Climate change could make it harder to detect submarines

Climate change’s effects on ocean water temperatures and salinity could shrink sonar detection ranges underwater and make it more challenging to spot submarines.

Climate change could reduce the range of sonar detection in certain ocean regions, making it harder to hunt down submarines prowling beneath the waves.

The attack submarine USS Hampton is surfaced through ice on the Arctic Ocean in 2024
Specialist 1st Class Justin Yarborough/U.S. Navy


Sonar is crucial for military efforts to track rivals’ ballistic missile submarines. These vessels can lurk in the ocean depths for months before launching a dozen or more nuclear-tipped missiles in the event of a nuclear war. Submarines can also play their more traditional role of attacking surface ships in conventional war scenarios, such as a possible Pacific conflict between the US and China.

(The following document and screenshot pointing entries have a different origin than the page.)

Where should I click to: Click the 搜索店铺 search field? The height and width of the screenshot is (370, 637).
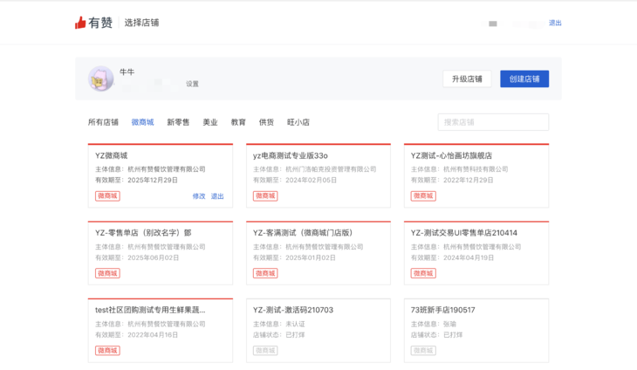493,122
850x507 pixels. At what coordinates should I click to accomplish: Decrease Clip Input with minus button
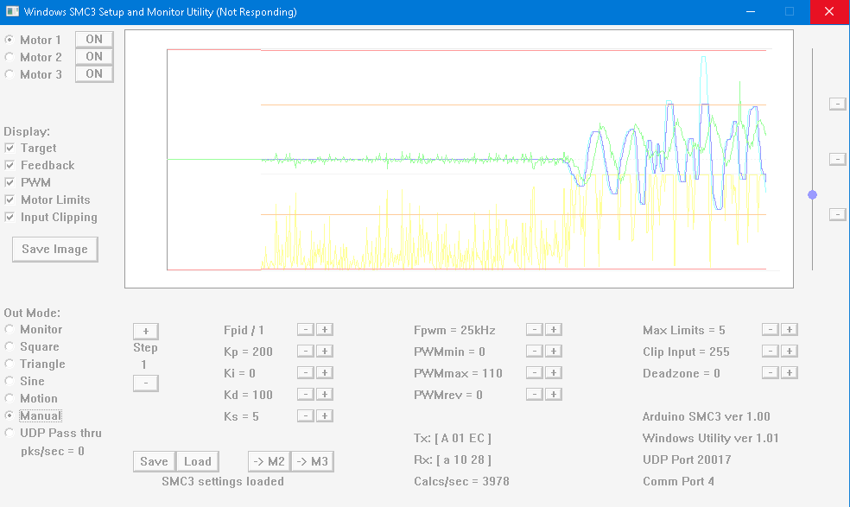770,351
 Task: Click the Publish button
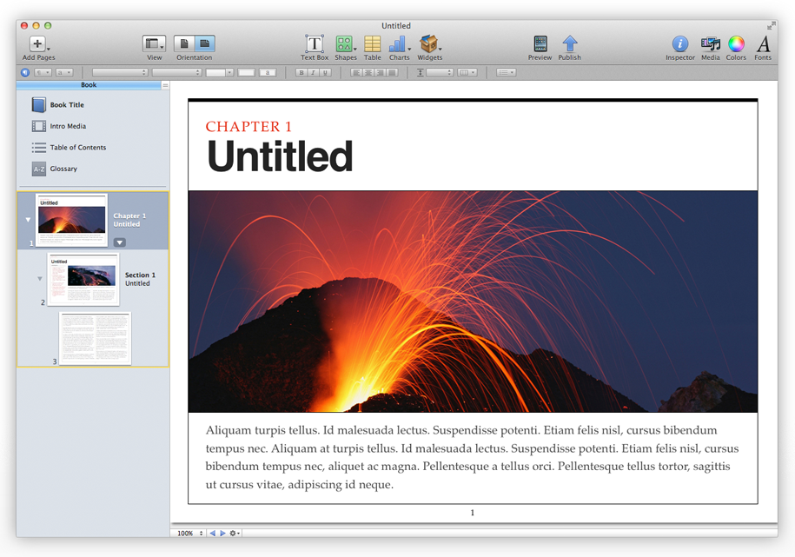click(x=570, y=43)
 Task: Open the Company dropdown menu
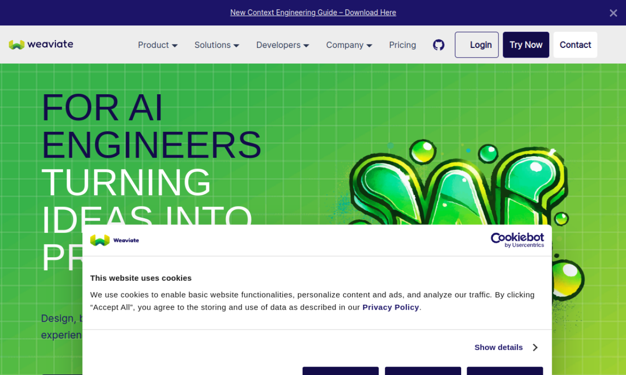pos(349,45)
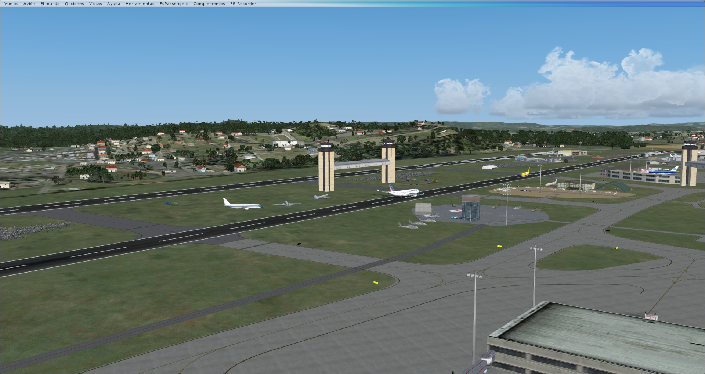Open the Opciones menu
This screenshot has height=374, width=705.
point(74,3)
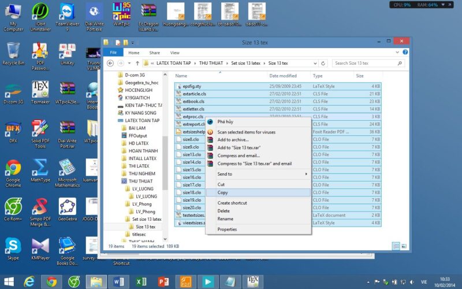Screen dimensions: 462x289
Task: Click the Delete context menu entry
Action: pos(223,211)
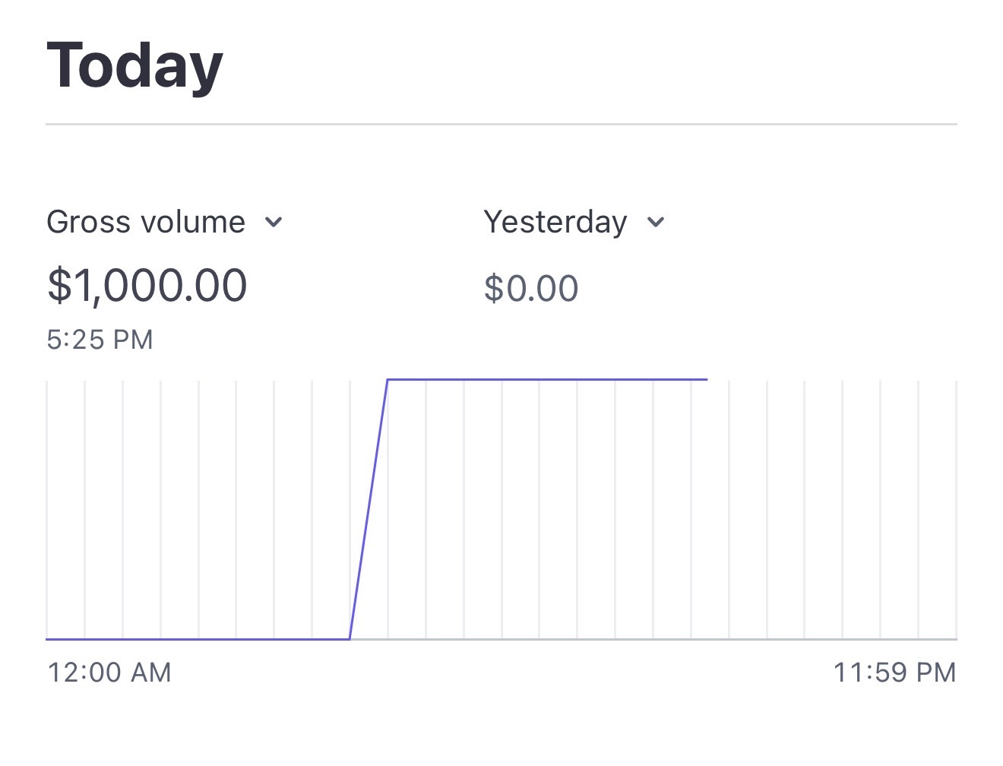Click the leftmost vertical gridline of chart
The image size is (1003, 766).
coord(47,509)
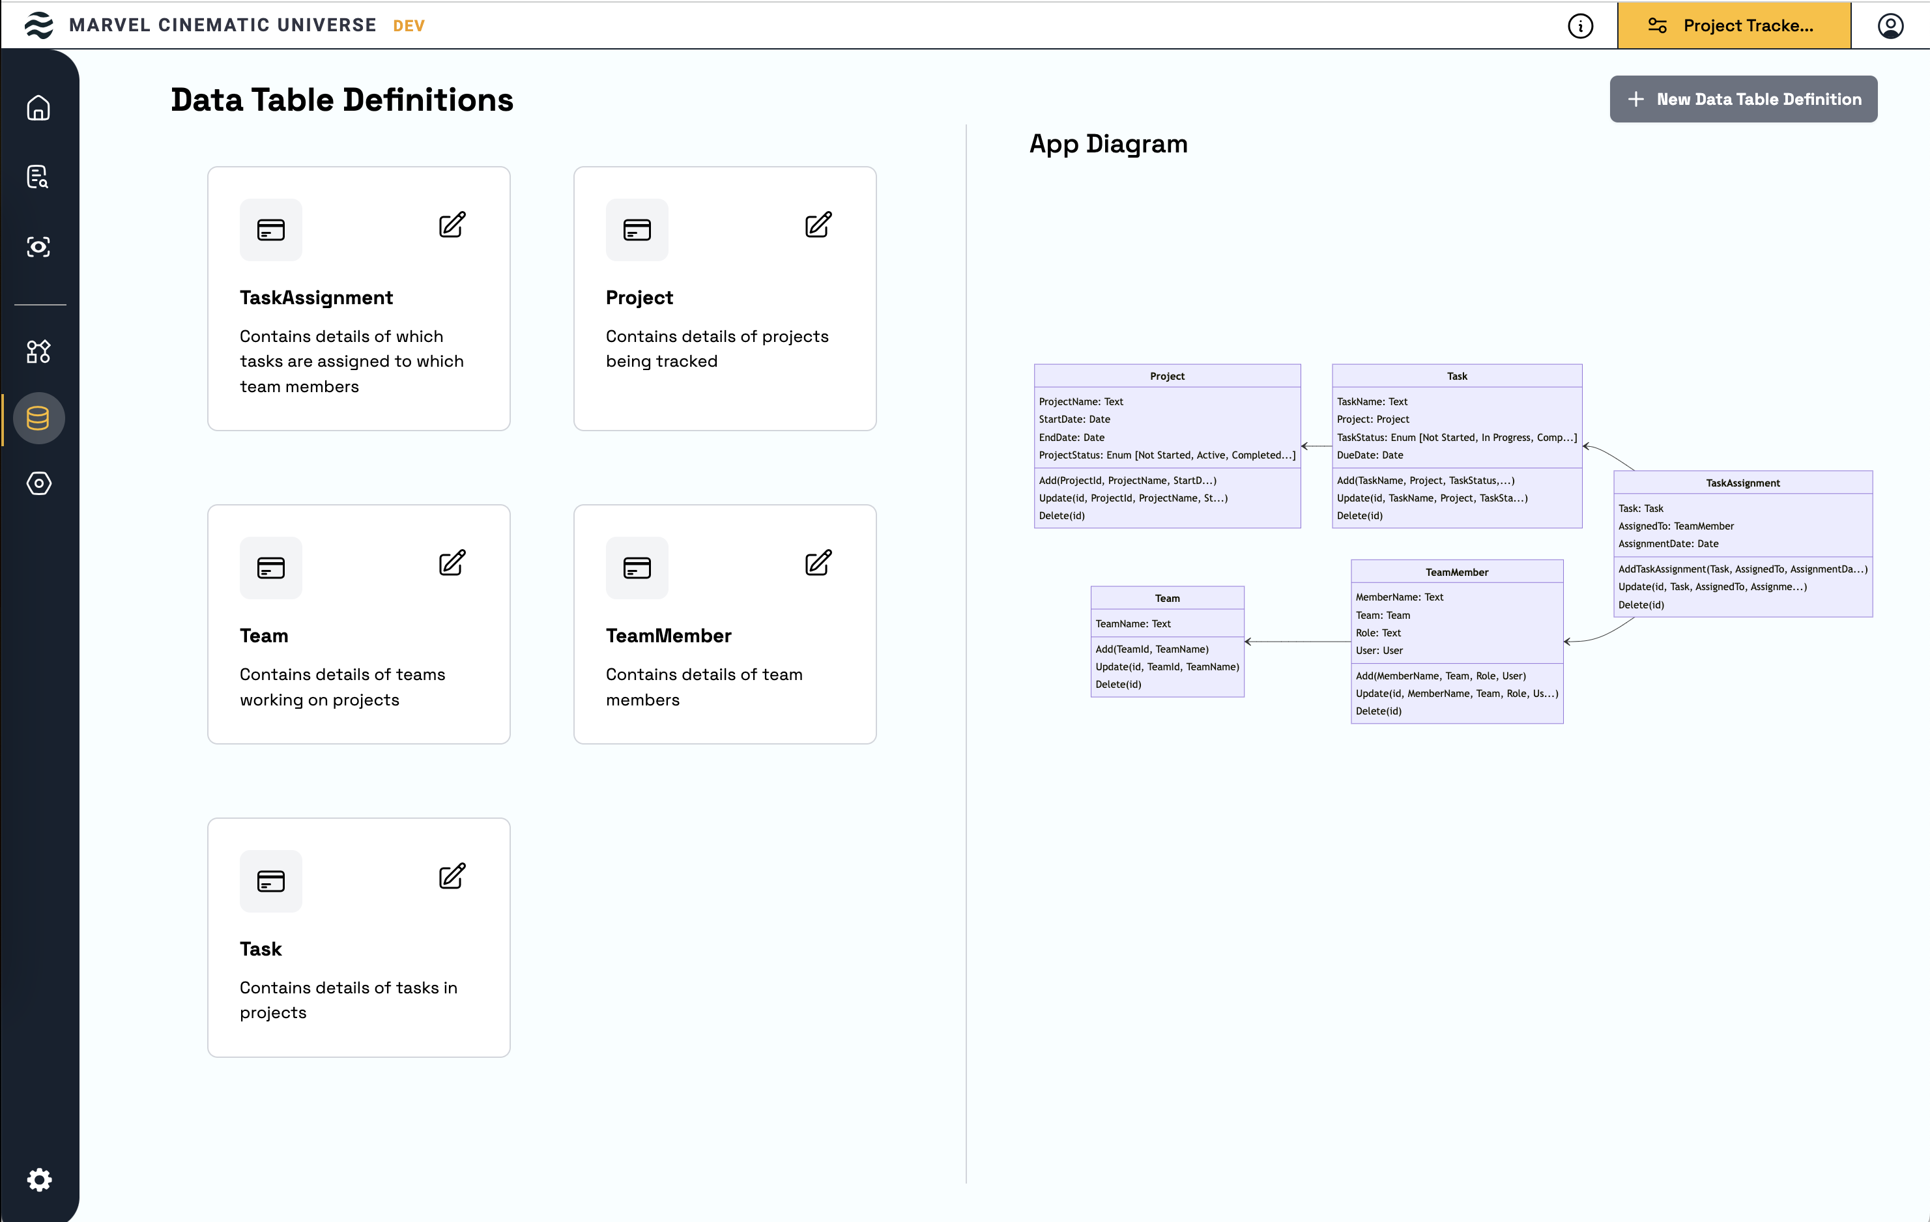Click the New Data Table Definition button
Viewport: 1930px width, 1222px height.
tap(1743, 99)
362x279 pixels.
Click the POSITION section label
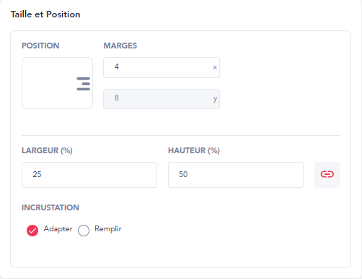click(40, 46)
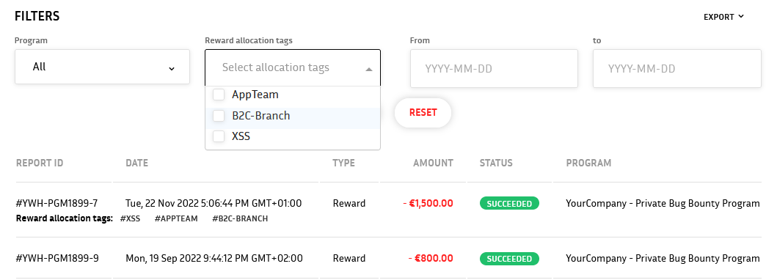Click the 'to' date input field

677,69
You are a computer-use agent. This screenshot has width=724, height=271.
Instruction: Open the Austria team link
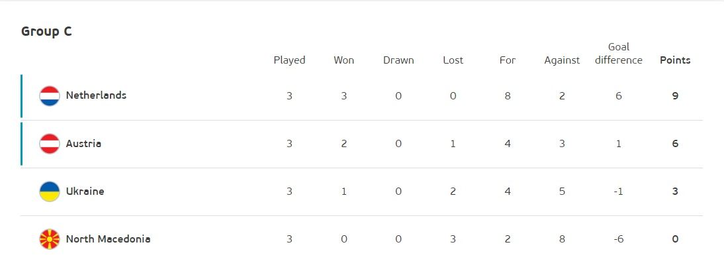tap(83, 143)
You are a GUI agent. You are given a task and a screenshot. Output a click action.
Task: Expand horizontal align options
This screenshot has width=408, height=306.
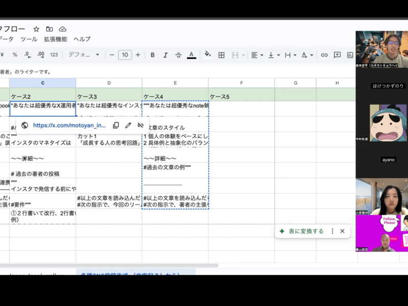click(257, 55)
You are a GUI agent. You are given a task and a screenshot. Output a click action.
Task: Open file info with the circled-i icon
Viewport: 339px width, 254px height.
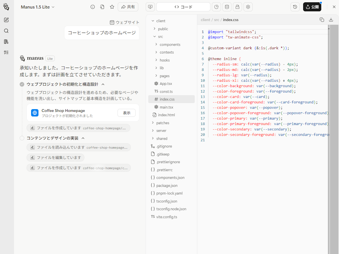(x=92, y=6)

“Our study shows that climate change will affect navies’ operations,” says Mauro Gilli at the Swiss Federal Institute of Technology in Zurich.


Gilli and his colleagues used simulations to examine sound transmission loss due to climate change in several Atlantic and Pacific deep-water regions. The researchers focused on how rising sea surface temperatures and water salinity will affect the speed and spread of sound travelling underwater, factors that determine sonar’s effectiveness at detecting sound waves emitted or reflected from objects like submarines. They compared the 30-year averages for these measures between 1970 and 1999 with an estimate for 2070-2099, based on a worst-case scenario used in Intergovernmental Panel on Climate Change assessments.


The study shows that the probability of successfully detecting submarines could significantly drop in the mid-latitudes of the eastern North Atlantic just beyond the Bay of Biscay and in the Greenland Sea, regions where both Russian and NATO submarines frequently operate. The team calculated that, at depths of 200 to 300 metres, sonar’s maximum detection range will shrink from today’s 35 to 60 kilometres, falling to 20 or fewer kilometres.


In the western Pacific, sonar detection ranges could shrink more moderately in the Sea of Japan and only decrease slightly in the Philippine Sea. But the detection range could actually improve near the surface in the Sea of Japan. This might make it easier to detect less advanced North Korean submarines, which operate only at shallow depths but still may carry nuclear-armed missiles.


“It could, on average, affect [submarine] operational deployments over the long term in the future,” says Tom Stefanick at the Brookings Institution, a think tank in Washington DC. “But any operational deployments are going to vary given the geopolitical situation and the tactical situation.”

The climate trend is just one factor among many that can affect sonar performance. Noise from busy shipping lanes and sonar countermeasures such as decoys or jammers also play a role, says Stefanick. And regardless of the long-term climate trend, short-term weather and ocean conditions also impact sonar: performance can vary greatly depending on the specific time of day or whether a given year is warmer or cooler than average, says Gilli.


Any climate impacts on sonar performance could also be offset by technological advancement, says Bryan Clark at the Hudson Institute, a think tank in Washington DC. He pointed out that China and Russia are investing in their own versions of the US Navy’s submarine detection system, which places sonar arrays on the seafloor in areas where submarines are most likely to travel.


“Those systems won’t be as affected by climate change because they’re usually in deeper water and they’re usually designed to detect submarines at a relatively short range,” says Clark. “You put the sensors where the submarine will come as opposed to trying to detect the submarine at long range.”